— Set task —
Copy out the listing below line for line, keeping every character unchanged.

— Extracted records —
+++

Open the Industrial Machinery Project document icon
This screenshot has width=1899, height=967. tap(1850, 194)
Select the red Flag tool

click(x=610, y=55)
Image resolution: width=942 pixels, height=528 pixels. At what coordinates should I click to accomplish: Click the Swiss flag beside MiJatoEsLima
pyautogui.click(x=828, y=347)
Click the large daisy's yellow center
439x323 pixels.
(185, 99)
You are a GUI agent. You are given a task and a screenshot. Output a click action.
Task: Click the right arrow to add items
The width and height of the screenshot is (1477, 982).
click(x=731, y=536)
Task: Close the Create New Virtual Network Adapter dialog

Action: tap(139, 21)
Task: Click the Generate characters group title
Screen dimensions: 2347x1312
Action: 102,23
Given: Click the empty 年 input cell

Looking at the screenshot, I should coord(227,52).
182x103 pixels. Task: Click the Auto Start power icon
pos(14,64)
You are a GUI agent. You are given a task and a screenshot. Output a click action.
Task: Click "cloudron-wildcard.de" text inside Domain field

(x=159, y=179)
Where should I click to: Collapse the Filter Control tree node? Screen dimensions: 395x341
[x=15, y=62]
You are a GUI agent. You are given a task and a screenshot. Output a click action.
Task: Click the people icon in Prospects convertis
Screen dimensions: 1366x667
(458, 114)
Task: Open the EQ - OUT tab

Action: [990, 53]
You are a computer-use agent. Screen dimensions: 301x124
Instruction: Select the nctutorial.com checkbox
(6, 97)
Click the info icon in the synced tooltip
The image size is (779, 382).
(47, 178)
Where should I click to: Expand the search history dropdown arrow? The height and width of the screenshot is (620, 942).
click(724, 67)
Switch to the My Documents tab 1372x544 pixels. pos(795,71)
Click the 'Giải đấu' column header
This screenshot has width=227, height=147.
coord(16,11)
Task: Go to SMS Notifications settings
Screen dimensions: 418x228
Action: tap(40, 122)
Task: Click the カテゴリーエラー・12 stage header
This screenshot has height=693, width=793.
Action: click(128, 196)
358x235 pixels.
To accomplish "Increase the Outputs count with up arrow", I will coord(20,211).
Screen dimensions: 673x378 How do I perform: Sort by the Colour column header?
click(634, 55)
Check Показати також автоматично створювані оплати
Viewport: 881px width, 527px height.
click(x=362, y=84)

+++

— Finished exercise —
Open the Industrial Machinery Project document icon
This screenshot has width=1899, height=967. tap(1850, 194)
Select the red Flag tool

click(x=610, y=55)
Image resolution: width=942 pixels, height=528 pixels. At what coordinates should I click to accomplish: Click the Swiss flag beside MiJatoEsLima
pyautogui.click(x=828, y=347)
Click the large daisy's yellow center
439x323 pixels.
(185, 99)
You are a GUI agent. You are given a task and a screenshot. Output a click action.
Task: Click the right arrow to add items
The width and height of the screenshot is (1477, 982).
click(x=731, y=536)
Task: Close the Create New Virtual Network Adapter dialog

Action: tap(139, 21)
Task: Click the Generate characters group title
Screen dimensions: 2347x1312
Action: 102,23
Given: Click the empty 年 input cell

Looking at the screenshot, I should coord(227,52).
182x103 pixels. Task: Click the Auto Start power icon
pos(14,64)
You are a GUI agent. You are given a task and a screenshot. Output a click action.
Task: Click "cloudron-wildcard.de" text inside Domain field

(x=159, y=179)
Where should I click to: Collapse the Filter Control tree node? Screen dimensions: 395x341
[x=15, y=62]
You are a GUI agent. You are given a task and a screenshot. Output a click action.
Task: Click the people icon in Prospects convertis
Screen dimensions: 1366x667
(458, 114)
Task: Open the EQ - OUT tab

Action: [990, 53]
You are a computer-use agent. Screen dimensions: 301x124
Instruction: Select the nctutorial.com checkbox
(6, 97)
Click the info icon in the synced tooltip
The image size is (779, 382).
(47, 178)
Where should I click to: Expand the search history dropdown arrow? The height and width of the screenshot is (620, 942).
click(724, 67)
Switch to the My Documents tab 1372x544 pixels. pos(795,71)
Click the 'Giải đấu' column header
This screenshot has width=227, height=147.
coord(16,11)
Task: Go to SMS Notifications settings
Screen dimensions: 418x228
Action: tap(40, 122)
Task: Click the カテゴリーエラー・12 stage header
This screenshot has height=693, width=793.
Action: click(128, 196)
358x235 pixels.
To accomplish "Increase the Outputs count with up arrow", I will coord(20,211).
Screen dimensions: 673x378 How do I perform: Sort by the Colour column header?
click(634, 55)
Check Показати також автоматично створювані оплати
Viewport: 881px width, 527px height.
click(x=362, y=84)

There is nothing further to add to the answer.